Comment by cluckindan

20 hours ago

How is this different from running tuned HNSW vector indices on Elasticsearch?

Lucene is tough to deal with. About 15 hours ago — right when this comment was posted — I was giving a talk at Databricks comparing the world’s most widely used search engines. I’ve never run into as many issues with any other similar tool as I did with Lucene. To be fair, it’s been around for ~26 years and has aged remarkably well... but it’s the last thing I’d choose today.

  • Interesting, then, that Vectroid would choose to fork it.

    Elasticsearch is at least good / at hiding the Lucene zoo under the hood.

  • Can I ask you which alternatives exist at the layer Lucene occupies?

    I went looking around last year and couldn’t really find many options, but I might have been looking in the wrong places.

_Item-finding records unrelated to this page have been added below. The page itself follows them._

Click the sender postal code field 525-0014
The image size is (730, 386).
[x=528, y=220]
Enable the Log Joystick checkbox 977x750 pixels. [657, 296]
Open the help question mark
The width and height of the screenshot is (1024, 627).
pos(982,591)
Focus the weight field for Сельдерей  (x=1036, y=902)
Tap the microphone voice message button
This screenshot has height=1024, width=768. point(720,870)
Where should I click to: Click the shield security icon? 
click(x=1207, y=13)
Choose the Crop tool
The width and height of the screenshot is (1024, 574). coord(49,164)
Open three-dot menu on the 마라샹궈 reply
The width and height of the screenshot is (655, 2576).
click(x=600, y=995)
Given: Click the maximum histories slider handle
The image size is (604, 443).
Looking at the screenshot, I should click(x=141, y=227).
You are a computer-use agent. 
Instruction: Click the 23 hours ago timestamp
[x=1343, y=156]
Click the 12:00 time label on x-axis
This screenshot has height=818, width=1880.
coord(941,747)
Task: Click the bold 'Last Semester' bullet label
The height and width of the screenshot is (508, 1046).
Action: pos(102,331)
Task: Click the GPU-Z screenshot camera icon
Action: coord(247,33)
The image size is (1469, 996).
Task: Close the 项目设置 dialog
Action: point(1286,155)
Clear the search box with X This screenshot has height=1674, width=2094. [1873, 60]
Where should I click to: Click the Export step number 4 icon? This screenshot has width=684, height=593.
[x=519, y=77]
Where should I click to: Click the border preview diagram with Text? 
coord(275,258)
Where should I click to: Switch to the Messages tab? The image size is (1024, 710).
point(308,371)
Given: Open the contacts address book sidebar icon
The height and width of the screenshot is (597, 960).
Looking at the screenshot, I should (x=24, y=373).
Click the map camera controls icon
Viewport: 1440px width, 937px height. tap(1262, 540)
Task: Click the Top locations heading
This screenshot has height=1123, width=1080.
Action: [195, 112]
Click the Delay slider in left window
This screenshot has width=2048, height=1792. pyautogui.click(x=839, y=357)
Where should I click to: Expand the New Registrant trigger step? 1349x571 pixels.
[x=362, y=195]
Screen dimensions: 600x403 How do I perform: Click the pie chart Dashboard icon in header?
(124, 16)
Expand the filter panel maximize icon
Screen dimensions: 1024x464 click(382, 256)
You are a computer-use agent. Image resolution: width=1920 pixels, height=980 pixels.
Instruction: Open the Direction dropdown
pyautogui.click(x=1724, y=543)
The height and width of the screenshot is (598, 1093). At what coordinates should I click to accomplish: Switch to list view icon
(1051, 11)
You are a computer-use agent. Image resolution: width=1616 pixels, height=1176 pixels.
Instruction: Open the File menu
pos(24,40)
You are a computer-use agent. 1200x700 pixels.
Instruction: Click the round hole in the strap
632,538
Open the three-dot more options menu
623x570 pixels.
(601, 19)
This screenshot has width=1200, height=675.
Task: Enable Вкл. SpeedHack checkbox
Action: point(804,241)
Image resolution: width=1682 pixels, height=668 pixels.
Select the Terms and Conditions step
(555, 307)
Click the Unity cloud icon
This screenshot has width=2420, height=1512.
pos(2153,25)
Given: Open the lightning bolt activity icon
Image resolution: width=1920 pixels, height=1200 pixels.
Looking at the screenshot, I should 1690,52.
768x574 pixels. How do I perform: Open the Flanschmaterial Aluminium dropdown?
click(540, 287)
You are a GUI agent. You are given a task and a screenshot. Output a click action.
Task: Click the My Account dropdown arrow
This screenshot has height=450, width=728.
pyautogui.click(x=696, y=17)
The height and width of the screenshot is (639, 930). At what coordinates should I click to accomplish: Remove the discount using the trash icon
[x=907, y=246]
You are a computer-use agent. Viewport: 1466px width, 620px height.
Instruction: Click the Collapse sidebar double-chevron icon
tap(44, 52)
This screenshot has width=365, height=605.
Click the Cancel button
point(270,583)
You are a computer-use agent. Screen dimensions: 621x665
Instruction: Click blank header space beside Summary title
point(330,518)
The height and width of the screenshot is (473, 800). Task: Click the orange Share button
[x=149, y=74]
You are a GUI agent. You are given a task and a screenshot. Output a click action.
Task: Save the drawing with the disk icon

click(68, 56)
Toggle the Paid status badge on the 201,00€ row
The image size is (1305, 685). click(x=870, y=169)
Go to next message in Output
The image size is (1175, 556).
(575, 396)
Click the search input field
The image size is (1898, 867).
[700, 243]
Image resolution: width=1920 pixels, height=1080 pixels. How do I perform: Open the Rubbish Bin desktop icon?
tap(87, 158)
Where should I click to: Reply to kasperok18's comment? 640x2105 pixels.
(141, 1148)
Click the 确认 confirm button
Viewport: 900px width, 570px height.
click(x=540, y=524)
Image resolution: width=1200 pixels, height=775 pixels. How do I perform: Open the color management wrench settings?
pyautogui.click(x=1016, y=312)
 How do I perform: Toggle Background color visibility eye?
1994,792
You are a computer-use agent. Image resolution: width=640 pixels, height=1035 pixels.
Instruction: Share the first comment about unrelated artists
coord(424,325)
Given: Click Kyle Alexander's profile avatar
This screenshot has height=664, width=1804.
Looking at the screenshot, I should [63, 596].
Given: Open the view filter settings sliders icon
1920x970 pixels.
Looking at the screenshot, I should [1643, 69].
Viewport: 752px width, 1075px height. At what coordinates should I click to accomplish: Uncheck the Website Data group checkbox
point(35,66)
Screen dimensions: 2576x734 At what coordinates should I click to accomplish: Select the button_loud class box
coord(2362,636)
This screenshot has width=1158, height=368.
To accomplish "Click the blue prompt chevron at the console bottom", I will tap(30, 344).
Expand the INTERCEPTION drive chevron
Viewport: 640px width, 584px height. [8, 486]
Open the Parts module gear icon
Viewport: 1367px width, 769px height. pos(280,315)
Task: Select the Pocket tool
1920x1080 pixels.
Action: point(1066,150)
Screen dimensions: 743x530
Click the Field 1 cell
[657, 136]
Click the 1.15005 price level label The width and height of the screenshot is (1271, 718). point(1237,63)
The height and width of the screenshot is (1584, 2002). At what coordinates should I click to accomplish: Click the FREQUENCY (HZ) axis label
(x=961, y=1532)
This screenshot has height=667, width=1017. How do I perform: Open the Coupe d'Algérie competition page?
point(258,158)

co-founder of Vectroid: We forked Lucene. Lucene is awesome for search in general, filters, and obviously full-text search. Very mature and well supported by so many big names and amazing engineers. So we take advantage of that but we had to change a few things to make it work perfectly for Vector use-case. We basically think Vector should be the main data type as it is the most difficult one to deal with. For instance, we modified Lucene to use X number of CPU / threads to build a single segment index. As a result, if/when needed, we can utilize hundreds of CPUs to index quicker and generate less number of segments that will enable lower query latency. We also built a custom File System Directory for Lucene to work off of GCS directly (or S3 later on). It can by-pass the kernel, read from network and write directly into the memory... no SSD, no page-cache, no mmap involved. Perhaps I should not say more...

Aside from being serverless. This is like elasticsearch but with a kind of built in redis-like layer, I think.